• _Instructions for the task_
Every record must reappear in the answer exactly as given.

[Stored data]
==========
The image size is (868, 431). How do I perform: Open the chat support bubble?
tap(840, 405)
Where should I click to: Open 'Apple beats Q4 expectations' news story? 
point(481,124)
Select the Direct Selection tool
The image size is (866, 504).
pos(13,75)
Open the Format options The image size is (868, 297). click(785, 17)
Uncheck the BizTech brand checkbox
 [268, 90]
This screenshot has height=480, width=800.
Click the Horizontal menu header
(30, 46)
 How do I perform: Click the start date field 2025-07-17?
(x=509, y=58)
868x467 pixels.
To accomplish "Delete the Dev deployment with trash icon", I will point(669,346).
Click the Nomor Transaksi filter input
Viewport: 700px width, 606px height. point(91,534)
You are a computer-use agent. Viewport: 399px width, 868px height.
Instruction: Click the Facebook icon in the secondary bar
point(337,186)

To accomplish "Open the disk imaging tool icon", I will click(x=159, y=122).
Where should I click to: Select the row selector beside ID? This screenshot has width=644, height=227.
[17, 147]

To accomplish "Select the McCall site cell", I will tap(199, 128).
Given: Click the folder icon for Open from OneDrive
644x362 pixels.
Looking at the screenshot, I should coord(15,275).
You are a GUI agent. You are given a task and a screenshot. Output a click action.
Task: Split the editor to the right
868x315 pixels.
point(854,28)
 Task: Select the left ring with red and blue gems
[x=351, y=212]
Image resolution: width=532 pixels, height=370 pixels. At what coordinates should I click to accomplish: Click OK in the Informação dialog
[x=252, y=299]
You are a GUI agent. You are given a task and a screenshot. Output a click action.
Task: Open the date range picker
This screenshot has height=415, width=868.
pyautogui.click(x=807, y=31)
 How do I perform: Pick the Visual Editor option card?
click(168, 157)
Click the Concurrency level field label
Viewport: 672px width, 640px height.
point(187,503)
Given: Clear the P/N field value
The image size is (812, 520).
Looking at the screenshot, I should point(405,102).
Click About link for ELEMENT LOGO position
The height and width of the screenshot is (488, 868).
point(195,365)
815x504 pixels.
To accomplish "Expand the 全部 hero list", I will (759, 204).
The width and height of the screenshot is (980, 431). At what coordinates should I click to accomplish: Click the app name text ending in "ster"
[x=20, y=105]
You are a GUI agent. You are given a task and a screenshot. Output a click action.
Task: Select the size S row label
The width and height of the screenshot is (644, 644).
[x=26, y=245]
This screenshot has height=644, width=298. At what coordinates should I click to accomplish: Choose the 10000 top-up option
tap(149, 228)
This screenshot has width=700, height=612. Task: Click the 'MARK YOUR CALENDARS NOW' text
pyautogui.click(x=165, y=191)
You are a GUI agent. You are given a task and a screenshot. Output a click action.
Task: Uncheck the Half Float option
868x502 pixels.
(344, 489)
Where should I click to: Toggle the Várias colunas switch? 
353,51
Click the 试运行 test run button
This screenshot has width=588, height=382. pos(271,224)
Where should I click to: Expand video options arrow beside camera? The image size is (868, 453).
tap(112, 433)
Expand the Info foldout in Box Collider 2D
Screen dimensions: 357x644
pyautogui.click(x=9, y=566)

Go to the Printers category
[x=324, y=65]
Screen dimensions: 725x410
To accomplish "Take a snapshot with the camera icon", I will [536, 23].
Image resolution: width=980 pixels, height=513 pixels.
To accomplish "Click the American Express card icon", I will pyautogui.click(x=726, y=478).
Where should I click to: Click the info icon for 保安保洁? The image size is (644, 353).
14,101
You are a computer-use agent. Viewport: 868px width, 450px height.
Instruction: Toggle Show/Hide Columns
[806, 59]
==========
• _Exercise result_
The image size is (868, 431). How do I perform: Open the chat support bubble?
tap(840, 405)
Where should I click to: Open 'Apple beats Q4 expectations' news story? 
point(481,124)
Select the Direct Selection tool
The image size is (866, 504).
pos(13,75)
Open the Format options The image size is (868, 297). click(785, 17)
Uncheck the BizTech brand checkbox
 [268, 90]
This screenshot has height=480, width=800.
Click the Horizontal menu header
(30, 46)
 How do I perform: Click the start date field 2025-07-17?
(x=509, y=58)
868x467 pixels.
To accomplish "Delete the Dev deployment with trash icon", I will point(669,346).
Click the Nomor Transaksi filter input
Viewport: 700px width, 606px height. point(91,534)
You are a computer-use agent. Viewport: 399px width, 868px height.
Instruction: Click the Facebook icon in the secondary bar
point(337,186)

To accomplish "Open the disk imaging tool icon", I will click(x=159, y=122).
Where should I click to: Select the row selector beside ID? This screenshot has width=644, height=227.
[17, 147]

To accomplish "Select the McCall site cell", I will tap(199, 128).
Given: Click the folder icon for Open from OneDrive
644x362 pixels.
Looking at the screenshot, I should coord(15,275).
You are a GUI agent. You are given a task and a screenshot. Output a click action.
Task: Split the editor to the right
868x315 pixels.
point(854,28)
 Task: Select the left ring with red and blue gems
[x=351, y=212]
Image resolution: width=532 pixels, height=370 pixels. At what coordinates should I click to accomplish: Click OK in the Informação dialog
[x=252, y=299]
You are a GUI agent. You are given a task and a screenshot. Output a click action.
Task: Open the date range picker
This screenshot has height=415, width=868.
pyautogui.click(x=807, y=31)
 How do I perform: Pick the Visual Editor option card?
click(168, 157)
Click the Concurrency level field label
Viewport: 672px width, 640px height.
point(187,503)
Given: Clear the P/N field value
The image size is (812, 520).
Looking at the screenshot, I should point(405,102).
Click About link for ELEMENT LOGO position
The height and width of the screenshot is (488, 868).
point(195,365)
815x504 pixels.
To accomplish "Expand the 全部 hero list", I will (759, 204).
The width and height of the screenshot is (980, 431). At what coordinates should I click to accomplish: Click the app name text ending in "ster"
[x=20, y=105]
You are a GUI agent. You are given a task and a screenshot. Output a click action.
Task: Select the size S row label
The width and height of the screenshot is (644, 644).
[x=26, y=245]
This screenshot has height=644, width=298. At what coordinates should I click to accomplish: Choose the 10000 top-up option
tap(149, 228)
This screenshot has width=700, height=612. Task: Click the 'MARK YOUR CALENDARS NOW' text
pyautogui.click(x=165, y=191)
You are a GUI agent. You are given a task and a screenshot. Output a click action.
Task: Uncheck the Half Float option
868x502 pixels.
(344, 489)
Where should I click to: Toggle the Várias colunas switch? 
353,51
Click the 试运行 test run button
This screenshot has width=588, height=382. pos(271,224)
Where should I click to: Expand video options arrow beside camera? The image size is (868, 453).
tap(112, 433)
Expand the Info foldout in Box Collider 2D
Screen dimensions: 357x644
pyautogui.click(x=9, y=566)

Go to the Printers category
[x=324, y=65]
Screen dimensions: 725x410
To accomplish "Take a snapshot with the camera icon", I will [536, 23].
Image resolution: width=980 pixels, height=513 pixels.
To accomplish "Click the American Express card icon", I will pyautogui.click(x=726, y=478).
Where should I click to: Click the info icon for 保安保洁? The image size is (644, 353).
14,101
You are a computer-use agent. Viewport: 868px width, 450px height.
Instruction: Toggle Show/Hide Columns
[806, 59]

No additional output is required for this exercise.